EK: Yes, I do often think of that. It’s interesting you ask it that way because when I hear that part I think about the first time I heard it. So, before that silence, Michael Rockefeller announces:
Cut one of this tape was supposed to have been drinking water. However the tape as it turned out was not against the recording head. Therefore cut number 1 will be, sounds of men digging in the garden. The first cut, quite a while from now after a space of blank tape, will be Walimo and Walewe singing as they dig in the garden. (Michael Rockefeller audio archive)
So it’s because he didn’t operate the machinery correctly. And then, it just plays out. The first time I heard it, I really just had this visceral sense of the way that time gets turned into a length of tape. Just that. What we’re hearing now is actually that very length of tape, that represents that amount of time. We actually left that intact, so that is the actual length of the blank tape that’s on the tape, at that moment. We didn’t make any decision that it should be longer or shorter, or anything like that. Nothing profound, really. But that was this sort of physicalization of time. We’re listening to this thing that something was happening, but because the recording head was not against the tape, there’s no record of it. And so just hearing the natural noise of the tape, and those occasional pops or whatever they are, are there for whatever reason. And thinking of the archivists, thinking: “Okay, we’re just letting the tape roll.” And that’s what they did.

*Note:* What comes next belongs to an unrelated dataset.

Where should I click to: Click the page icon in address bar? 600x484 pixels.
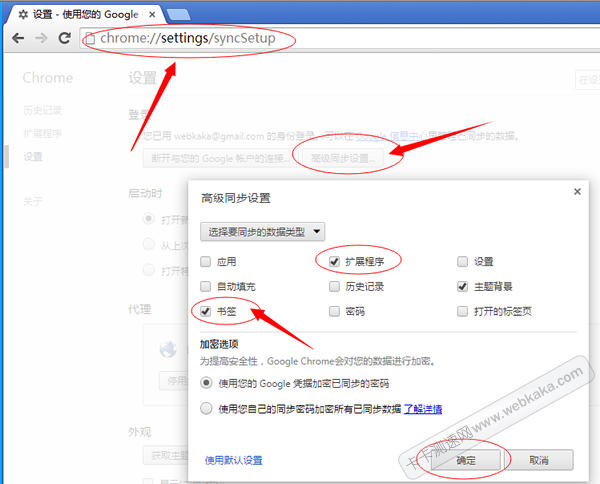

JL: Sure, for archivists a blank tape is not rubbish. Because they are part of the things that you just keep and preserve. And probably there is, for the archivists, this deep love for the hiss of the magnetic tape. Right? [laughing].
EK: I think others have written about this too. Micah Silver has written a small book called Figures in Air (2014), where he distinguishes between sound and audio and talks about the studio as a place for composing durations. It really underscores this idea of a recording as principally a duration. So that was also coming to my mind when I heard this: it is just the duration of audio with nothing being represented there.
HW: There’s something koan-like to it.
EK: It reminds me of something Morton Feldman said, that composers have only two things to work with: time and sound, and that sometimes he’s not even so sure about sound [laughter]. But that kind of duration of the blank tape going by is a moment of recorded time. It’s a pause. It’s simply a duration. [long pause and laughter]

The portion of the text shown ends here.